Standing Stone, Laughil, Co. Galway
Co. Galway |
Stone Monuments
On a north-west-facing slope in Laughil, County Galway, a standing stone no longer stands.
It lies where it fell, or was pushed, or perhaps simply settled over centuries into the rough pastureland around it, a large undressed subrectangular slab roughly 1.9 metres long that tapers towards its southern end. What was once a deliberate vertical statement in the landscape is now horizontal, and a scatter of field-clearance boulders, the accumulated debris of generations of farmers moving stone from working land, has partially buried it in a small cairn.

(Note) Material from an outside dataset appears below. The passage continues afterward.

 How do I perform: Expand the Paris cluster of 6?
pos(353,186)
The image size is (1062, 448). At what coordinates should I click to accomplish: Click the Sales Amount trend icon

Standing stones are among the most common yet least understood monuments in the Irish countryside. Erected mostly during the Bronze Age, though some may be earlier or later, they were set upright as single unworked blocks with purposes that remain genuinely unclear: boundary markers, ritual focal points, commemorative posts, or simply territorial signals. The stone at Laughil is described as undressed, meaning it was not shaped or tooled by whoever raised it; it was chosen from the landscape more or less as found. Its subrectangular form and tapered profile suggest it was selected with some care, even if the hand of the maker left no obvious mark on it. The recumbent state of the stone is not unusual across Ireland, where centuries of agricultural activity, soil movement, and deliberate clearance have toppled many such monuments. What makes Laughil quietly distinctive is the way the field-clearance cairn has accumulated around the fallen stone, the practical business of farming slowly absorbing a prehistoric monument into its own logic.